There was a murder in recent weeks. The uncle of Mr. Esam, the director of the language center where I’ve been teaching English, was killed last week in Upper Egypt. The details are not clear, but it seems that it may have been a family feud. So, now it’s time for revenge…
My friend Yehia, who is from Upper Egypt, observed, “Taking revenge depends on their education. They might refuse to avenge their relative`s death if they are open-minded people. But this is a weak possibility because it is a matter of culture. They think that it is a shame if they do not avenge his death. As for how long, they will keep waiting until they get a good chance to kill the murderer. This period might last for days, months, or years.”
What does this mean for me?
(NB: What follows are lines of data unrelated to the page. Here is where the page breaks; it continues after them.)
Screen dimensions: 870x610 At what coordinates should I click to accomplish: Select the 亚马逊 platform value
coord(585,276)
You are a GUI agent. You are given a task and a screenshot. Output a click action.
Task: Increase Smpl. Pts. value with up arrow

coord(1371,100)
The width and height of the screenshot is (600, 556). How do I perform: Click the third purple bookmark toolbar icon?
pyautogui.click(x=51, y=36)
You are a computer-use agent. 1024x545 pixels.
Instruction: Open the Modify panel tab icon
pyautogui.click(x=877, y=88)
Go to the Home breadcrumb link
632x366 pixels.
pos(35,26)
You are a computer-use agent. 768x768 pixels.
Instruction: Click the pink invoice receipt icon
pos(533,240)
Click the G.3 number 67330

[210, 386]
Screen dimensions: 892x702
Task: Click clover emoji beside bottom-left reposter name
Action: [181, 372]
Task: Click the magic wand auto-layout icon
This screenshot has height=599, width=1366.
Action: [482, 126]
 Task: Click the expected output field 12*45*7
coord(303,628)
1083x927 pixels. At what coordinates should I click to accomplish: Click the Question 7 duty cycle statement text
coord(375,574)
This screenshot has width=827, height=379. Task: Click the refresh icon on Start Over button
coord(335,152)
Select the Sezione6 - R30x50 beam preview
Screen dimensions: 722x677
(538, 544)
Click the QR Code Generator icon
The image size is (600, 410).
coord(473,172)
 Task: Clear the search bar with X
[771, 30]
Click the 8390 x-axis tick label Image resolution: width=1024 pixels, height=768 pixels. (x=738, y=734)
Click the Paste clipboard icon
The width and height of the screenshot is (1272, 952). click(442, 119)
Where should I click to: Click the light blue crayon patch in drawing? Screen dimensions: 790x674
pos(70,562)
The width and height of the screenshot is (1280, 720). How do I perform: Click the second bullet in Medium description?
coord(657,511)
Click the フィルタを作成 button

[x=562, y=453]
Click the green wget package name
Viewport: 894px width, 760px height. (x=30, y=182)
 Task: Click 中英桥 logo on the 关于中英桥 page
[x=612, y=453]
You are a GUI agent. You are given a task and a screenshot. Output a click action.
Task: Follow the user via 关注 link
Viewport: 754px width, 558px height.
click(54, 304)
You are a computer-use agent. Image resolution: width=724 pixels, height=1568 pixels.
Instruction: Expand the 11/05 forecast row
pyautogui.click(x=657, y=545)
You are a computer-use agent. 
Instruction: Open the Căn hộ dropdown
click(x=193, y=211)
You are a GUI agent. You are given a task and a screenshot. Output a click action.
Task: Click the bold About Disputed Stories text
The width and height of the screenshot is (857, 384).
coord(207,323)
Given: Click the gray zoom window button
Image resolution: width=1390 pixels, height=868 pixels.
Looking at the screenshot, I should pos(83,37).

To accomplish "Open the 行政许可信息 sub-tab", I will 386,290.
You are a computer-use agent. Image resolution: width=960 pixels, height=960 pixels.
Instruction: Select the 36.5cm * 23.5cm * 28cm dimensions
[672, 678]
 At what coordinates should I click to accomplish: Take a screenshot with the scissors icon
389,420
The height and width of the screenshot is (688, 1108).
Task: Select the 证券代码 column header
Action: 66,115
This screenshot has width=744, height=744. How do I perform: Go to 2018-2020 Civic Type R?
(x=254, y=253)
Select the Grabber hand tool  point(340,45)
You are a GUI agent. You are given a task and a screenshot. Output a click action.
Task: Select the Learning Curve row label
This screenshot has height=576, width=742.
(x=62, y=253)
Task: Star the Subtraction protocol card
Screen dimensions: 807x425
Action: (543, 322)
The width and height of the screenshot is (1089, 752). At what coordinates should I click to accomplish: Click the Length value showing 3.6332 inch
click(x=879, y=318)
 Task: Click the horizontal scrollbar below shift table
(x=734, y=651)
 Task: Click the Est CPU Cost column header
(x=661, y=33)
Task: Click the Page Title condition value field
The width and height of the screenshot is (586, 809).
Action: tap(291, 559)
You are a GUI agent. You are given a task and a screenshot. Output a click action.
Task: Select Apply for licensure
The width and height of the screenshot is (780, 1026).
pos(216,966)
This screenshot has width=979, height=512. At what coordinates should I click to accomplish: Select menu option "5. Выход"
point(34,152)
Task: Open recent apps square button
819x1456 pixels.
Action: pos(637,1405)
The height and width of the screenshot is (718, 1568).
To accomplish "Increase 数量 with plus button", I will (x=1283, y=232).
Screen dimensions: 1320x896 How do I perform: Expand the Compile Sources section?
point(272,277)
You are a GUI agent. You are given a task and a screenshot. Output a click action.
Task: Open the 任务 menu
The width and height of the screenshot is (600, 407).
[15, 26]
In practical terms, it means a delay in my pay. Mr. Esam has always been 3-5 weeks late in paying my wages. This time, I gave him a month before contacting him. When I didn’t hear from him, I decided that I would quote the words of the Prophet (PBUH) to him: “Give a man his wages before his sweat dries.” However, once I discovered the bad news, I had to delay my pent-up anger, so I simply said, “May God make this the last of your griefs.”
When I arrived at the office, Mr. Esam did not have my money ready. He tried to explain about account numbers and went into extraordinary details about delayed payments from the Bank of Alexandria. The point was--there was no money. I had travelled 45 minutes through heavy traffic to be told that, “sorry, I can’t pay you tonight.” A simple phone call would’ve been sufficient to tell me not to come. Yet, Mr. Esam is incapable of such a civilized act. To make up for his delay, he invited me to dinner the next day. I politely declined. He said he would give me the money at Tahrir Square by Hardee’s restaurant at 9pm.
Now, I think I will have to set pen to paper in my best classical Arabic to rebuke this wayward man. He should be so glad that I don’t practice revenge in the way of those from Upper Egypt.